Thursday, April 15, 2010

The Woo

As part of my daily blog feedage, I make a point of reading a mix of like-thinking progressives and mystics, but also spend time perusing the thoughts of the godless and the Pharisee. One of the more intriguing recent posts I've read recently was, again, at the friendlyatheist.com. In it, an atheist was struggling with whether or not to attend a local Unitarian Universalist congregation as a way of providing community for his family. UUs, from my own personal experience, are radically inclusive and tolerant of difference. Inclusiveness and tolerance are, in fact, the governing ethos of that community. That, coupled with a desire for social justice, is pretty much the only thing that UUs require for entry into their herd of friendly, purring cats.

Most remarkably, nearly all of the atheists who responded to this issue were incredibly supportive. There was a strong consensus that Unitarian congregations were atheist/agnostic friendly, and a great place to go to encounter other freethinking and open folks...so long as you didn't have a huge chip on your shoulder about folks who believe in God/Jesus/Goddess/Vishnu/Allah/The Force/Thingummy.

That pattern of thought took things to an interesting place. Nearly all of the respondents identified the one element of a Unitarian community to beware of as "the woo." A congregation might be to "woo-ey." Or have too much "woo." The word "woo" tends to evoke in me an image of a man down on his knee with a rose in his teeth. He's outside the window of a Victorian home in a small town, while a barbershop quartet sings Sweet Adeline in the background. This is not what they mean by "woo."

Or at least, I don't think so. I haven't been to a UU worship recently, and with them, you never know.

Instead, the Woo appears to be used to describe spirituality in any of its forms. Prayer. Candles. Dreams. Visions. Meaning, those things that tend to make we Presbyterians uneasy. As the Frozen Chosen, we're quite comfortable with process and structure and polity. We're also at home engaging in exegetical analysis of texts, preferably while providing citations from our favorite subset of scholars and referencing the Greek and Hebrew in ways that Show Our Superior Intellect. We're fine talking about social issues, be they from a liberal or conservative bent. We're practical people. We get things done.
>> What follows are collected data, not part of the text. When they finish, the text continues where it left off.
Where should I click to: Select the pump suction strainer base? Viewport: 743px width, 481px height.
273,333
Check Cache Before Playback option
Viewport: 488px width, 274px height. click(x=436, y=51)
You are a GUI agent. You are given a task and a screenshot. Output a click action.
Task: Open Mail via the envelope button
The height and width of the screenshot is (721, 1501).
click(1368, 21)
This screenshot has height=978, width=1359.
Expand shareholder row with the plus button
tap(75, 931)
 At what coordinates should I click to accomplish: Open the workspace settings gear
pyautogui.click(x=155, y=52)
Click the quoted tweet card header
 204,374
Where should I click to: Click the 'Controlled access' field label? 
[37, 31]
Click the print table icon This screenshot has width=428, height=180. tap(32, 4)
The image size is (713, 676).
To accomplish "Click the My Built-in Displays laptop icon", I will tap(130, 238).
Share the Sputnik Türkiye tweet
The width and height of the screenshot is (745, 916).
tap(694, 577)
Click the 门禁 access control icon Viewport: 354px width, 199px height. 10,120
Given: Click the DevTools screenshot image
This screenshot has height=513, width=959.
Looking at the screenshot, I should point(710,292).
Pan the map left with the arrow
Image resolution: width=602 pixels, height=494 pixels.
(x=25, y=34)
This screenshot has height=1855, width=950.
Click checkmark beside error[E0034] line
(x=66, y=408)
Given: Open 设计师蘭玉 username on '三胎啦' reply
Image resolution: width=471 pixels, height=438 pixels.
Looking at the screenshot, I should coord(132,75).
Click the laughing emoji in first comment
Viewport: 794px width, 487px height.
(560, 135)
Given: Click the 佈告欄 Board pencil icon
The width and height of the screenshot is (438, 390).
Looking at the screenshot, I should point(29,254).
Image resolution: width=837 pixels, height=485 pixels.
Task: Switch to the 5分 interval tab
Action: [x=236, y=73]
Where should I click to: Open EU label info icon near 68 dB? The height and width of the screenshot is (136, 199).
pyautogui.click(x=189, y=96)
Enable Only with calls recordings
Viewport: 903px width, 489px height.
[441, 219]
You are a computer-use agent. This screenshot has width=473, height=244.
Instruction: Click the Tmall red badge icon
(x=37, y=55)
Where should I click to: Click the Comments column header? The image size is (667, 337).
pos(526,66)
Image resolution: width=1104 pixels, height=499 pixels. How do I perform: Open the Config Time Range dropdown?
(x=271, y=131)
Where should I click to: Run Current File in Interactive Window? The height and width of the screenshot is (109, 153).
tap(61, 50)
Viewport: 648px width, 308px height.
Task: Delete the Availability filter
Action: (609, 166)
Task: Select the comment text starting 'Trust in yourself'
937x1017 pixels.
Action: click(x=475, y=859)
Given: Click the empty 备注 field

But when it comes to experiential faith, to articulating those moments of trembling ecstasy, well, we clam right up. As someone who can officially declare himself a cradle Presbyterian, I heard talk of personal spiritual experience exactly zero times from the pulpit growing up. Not once. It was not spoken of in Sunday School, at any level. It just wasn't.

It's too disorderly. Too irrational. Too emotional. It lacks clear foundation in Scripture and tradition and process. It makes us seem...ugh...Baptist.

And we can't have that.

For those coming out of traditions that are all weeping and shouting and testifying and Feats of Spiritual Strength and weeping some more, that might seem a blessed relief. But for those coming up in our corner of the reformed tradition, I think it might be helpful for church to be...every once in a while...a place where we talk about those dreams and moments of numinous intensity, where we can share and pray and wonder. If we Presbyterians find themselves as unable to do that as atheists, then perhaps we should ponder whether or not this might be a factor in our struggles to revitalize our fading fellowship.